* _MATERIAL PROVIDED_:
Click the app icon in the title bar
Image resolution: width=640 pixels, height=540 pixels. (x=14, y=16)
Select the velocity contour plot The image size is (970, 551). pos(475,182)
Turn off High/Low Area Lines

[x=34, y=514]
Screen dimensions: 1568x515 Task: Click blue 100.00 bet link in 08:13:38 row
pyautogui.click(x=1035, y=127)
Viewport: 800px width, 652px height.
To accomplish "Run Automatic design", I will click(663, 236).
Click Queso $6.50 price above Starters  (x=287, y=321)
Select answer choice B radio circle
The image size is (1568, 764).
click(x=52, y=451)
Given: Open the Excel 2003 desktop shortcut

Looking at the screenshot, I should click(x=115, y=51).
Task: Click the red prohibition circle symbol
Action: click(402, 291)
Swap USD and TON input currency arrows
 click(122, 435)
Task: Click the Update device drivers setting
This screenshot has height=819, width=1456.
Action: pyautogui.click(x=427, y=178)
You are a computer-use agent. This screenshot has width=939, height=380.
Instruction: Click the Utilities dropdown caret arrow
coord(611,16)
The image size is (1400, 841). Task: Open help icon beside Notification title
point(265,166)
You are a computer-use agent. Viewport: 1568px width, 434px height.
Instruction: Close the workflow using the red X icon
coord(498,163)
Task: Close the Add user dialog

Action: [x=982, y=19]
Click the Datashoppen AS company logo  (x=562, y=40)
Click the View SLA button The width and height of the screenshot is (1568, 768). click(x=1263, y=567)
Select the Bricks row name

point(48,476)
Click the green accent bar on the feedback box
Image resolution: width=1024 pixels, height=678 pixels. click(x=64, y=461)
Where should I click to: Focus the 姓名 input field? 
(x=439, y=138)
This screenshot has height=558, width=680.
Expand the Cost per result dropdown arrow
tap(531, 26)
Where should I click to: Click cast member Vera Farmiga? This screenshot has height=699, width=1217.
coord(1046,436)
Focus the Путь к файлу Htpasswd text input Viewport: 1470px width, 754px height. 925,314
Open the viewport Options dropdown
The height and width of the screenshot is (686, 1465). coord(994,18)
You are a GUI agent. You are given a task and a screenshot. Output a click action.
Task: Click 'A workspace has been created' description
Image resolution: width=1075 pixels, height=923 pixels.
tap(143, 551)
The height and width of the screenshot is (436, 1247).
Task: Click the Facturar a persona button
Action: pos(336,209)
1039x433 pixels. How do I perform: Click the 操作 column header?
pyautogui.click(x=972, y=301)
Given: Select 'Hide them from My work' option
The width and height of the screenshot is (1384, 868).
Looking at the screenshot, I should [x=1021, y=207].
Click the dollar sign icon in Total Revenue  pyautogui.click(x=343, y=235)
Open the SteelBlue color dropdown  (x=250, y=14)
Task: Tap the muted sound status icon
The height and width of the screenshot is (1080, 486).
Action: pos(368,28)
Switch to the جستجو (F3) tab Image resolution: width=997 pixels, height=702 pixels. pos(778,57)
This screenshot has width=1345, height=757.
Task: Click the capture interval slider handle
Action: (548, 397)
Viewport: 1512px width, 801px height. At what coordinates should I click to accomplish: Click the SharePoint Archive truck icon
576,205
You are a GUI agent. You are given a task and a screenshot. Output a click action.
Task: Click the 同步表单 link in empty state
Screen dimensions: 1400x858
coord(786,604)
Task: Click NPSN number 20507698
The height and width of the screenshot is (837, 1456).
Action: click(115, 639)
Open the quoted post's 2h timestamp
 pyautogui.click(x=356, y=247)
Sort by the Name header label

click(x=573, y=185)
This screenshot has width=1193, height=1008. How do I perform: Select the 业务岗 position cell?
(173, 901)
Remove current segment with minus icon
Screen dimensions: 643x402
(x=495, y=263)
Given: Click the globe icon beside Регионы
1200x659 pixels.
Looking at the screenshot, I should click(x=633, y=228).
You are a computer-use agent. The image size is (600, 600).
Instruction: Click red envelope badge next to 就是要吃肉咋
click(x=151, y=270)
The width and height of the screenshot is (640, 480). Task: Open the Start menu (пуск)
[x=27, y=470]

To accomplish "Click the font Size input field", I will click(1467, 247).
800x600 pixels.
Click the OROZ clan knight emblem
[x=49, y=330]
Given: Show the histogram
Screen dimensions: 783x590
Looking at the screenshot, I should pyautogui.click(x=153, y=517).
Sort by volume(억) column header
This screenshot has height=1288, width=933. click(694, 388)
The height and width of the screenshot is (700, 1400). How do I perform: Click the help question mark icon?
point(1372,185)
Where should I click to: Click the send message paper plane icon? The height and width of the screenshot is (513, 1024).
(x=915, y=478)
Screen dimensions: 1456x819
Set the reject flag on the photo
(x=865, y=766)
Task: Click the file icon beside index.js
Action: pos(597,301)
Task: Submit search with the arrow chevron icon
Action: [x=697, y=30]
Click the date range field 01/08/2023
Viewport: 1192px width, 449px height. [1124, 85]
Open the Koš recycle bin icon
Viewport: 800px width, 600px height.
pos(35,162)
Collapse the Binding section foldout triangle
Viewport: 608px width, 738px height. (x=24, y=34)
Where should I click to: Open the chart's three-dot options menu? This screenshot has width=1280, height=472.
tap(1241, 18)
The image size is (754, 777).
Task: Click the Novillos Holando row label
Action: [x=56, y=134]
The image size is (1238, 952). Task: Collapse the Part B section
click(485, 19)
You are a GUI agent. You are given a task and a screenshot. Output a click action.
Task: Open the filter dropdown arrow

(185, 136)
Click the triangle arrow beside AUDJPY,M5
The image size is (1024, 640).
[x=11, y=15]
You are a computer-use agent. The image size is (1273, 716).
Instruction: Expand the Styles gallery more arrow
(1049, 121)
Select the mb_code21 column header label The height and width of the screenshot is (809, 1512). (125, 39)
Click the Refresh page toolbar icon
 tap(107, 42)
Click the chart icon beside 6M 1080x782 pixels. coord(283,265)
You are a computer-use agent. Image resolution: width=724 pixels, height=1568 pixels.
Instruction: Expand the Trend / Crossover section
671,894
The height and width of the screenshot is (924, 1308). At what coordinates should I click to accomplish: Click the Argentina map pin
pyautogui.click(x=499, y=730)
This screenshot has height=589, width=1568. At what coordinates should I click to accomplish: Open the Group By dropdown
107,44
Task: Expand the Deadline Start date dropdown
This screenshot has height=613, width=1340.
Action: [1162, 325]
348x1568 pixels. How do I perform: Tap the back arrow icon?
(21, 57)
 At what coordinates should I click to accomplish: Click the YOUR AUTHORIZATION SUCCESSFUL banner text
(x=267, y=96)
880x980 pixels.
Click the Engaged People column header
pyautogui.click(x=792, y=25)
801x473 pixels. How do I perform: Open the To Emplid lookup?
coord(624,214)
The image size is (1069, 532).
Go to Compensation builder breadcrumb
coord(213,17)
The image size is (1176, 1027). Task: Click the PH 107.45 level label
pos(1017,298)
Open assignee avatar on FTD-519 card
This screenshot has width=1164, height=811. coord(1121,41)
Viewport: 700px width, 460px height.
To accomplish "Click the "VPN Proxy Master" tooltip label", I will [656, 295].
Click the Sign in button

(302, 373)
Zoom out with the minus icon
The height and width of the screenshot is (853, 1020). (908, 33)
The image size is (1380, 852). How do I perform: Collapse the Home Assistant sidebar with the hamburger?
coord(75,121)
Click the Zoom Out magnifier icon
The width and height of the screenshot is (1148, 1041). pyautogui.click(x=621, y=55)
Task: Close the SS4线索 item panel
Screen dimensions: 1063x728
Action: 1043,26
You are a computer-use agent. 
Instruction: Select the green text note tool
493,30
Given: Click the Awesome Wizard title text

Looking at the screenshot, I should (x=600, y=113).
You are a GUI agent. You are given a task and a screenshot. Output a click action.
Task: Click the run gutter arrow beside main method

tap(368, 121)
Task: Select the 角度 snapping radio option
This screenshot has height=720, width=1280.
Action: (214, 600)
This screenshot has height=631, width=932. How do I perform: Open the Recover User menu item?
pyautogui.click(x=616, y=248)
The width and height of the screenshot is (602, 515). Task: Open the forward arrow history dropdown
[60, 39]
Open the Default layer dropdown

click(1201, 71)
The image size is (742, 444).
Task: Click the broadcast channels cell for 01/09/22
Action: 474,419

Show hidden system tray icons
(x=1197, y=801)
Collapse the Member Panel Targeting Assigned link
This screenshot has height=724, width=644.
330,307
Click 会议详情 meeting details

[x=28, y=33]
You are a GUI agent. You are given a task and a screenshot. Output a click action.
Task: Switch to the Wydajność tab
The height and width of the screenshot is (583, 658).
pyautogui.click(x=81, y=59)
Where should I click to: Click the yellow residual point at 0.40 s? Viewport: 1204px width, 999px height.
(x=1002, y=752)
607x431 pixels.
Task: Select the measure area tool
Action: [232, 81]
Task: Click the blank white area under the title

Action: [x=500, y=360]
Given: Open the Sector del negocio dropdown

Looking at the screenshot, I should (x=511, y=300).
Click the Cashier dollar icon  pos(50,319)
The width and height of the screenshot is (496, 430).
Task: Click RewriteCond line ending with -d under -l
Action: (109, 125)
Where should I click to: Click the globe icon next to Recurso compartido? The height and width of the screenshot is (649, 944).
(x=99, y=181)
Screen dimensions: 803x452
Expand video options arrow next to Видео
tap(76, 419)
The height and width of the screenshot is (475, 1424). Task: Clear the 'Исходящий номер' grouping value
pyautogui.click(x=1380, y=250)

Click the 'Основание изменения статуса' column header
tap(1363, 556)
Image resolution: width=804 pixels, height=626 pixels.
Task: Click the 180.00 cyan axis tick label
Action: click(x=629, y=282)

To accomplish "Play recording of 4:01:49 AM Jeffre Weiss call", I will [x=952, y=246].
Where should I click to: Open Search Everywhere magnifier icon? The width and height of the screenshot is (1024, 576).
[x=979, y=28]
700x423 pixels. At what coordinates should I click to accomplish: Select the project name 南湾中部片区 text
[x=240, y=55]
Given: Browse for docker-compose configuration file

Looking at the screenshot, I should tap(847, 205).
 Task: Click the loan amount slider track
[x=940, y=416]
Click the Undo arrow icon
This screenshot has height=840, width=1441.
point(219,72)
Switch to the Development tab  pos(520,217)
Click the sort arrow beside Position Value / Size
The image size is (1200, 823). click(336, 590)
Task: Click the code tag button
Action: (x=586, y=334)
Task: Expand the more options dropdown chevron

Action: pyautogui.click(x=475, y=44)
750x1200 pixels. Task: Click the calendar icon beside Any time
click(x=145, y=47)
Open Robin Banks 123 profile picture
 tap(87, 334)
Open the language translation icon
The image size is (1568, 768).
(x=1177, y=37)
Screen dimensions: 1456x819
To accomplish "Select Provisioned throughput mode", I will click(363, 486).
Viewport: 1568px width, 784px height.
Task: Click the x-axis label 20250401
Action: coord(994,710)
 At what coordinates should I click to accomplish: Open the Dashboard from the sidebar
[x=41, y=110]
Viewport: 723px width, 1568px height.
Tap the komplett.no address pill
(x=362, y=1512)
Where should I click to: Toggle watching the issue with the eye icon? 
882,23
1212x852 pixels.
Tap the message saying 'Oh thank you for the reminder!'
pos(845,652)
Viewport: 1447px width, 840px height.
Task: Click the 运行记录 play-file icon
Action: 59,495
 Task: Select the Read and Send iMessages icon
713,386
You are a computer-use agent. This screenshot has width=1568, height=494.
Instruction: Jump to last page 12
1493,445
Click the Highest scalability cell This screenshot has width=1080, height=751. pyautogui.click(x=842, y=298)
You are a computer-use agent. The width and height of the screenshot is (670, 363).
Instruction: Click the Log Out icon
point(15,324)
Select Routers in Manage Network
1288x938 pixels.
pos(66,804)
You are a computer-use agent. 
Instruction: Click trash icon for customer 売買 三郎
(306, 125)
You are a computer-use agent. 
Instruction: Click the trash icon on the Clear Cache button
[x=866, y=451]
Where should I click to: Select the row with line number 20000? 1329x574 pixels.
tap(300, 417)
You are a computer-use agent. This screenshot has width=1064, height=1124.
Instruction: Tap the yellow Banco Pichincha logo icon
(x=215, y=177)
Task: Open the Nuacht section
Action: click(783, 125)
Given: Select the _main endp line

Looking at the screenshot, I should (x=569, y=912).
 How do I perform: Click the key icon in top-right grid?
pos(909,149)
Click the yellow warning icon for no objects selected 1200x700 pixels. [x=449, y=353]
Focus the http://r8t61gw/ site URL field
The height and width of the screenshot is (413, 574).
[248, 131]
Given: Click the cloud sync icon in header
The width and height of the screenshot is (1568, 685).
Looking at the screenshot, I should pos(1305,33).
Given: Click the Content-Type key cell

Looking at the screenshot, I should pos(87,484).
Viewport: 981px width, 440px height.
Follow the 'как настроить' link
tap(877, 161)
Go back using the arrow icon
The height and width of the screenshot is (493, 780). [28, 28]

* _GOAL OF THE EXERCISE_: Rewrite the data from its first line up to and including the line with "[x=34, y=514]", replacing "title bar" with "toolbar" and changing nothing else.

* _WRITTEN RESPONSE_:
Click the app icon in the toolbar
Image resolution: width=640 pixels, height=540 pixels. (x=14, y=16)
Select the velocity contour plot The image size is (970, 551). pos(475,182)
Turn off High/Low Area Lines

[x=34, y=514]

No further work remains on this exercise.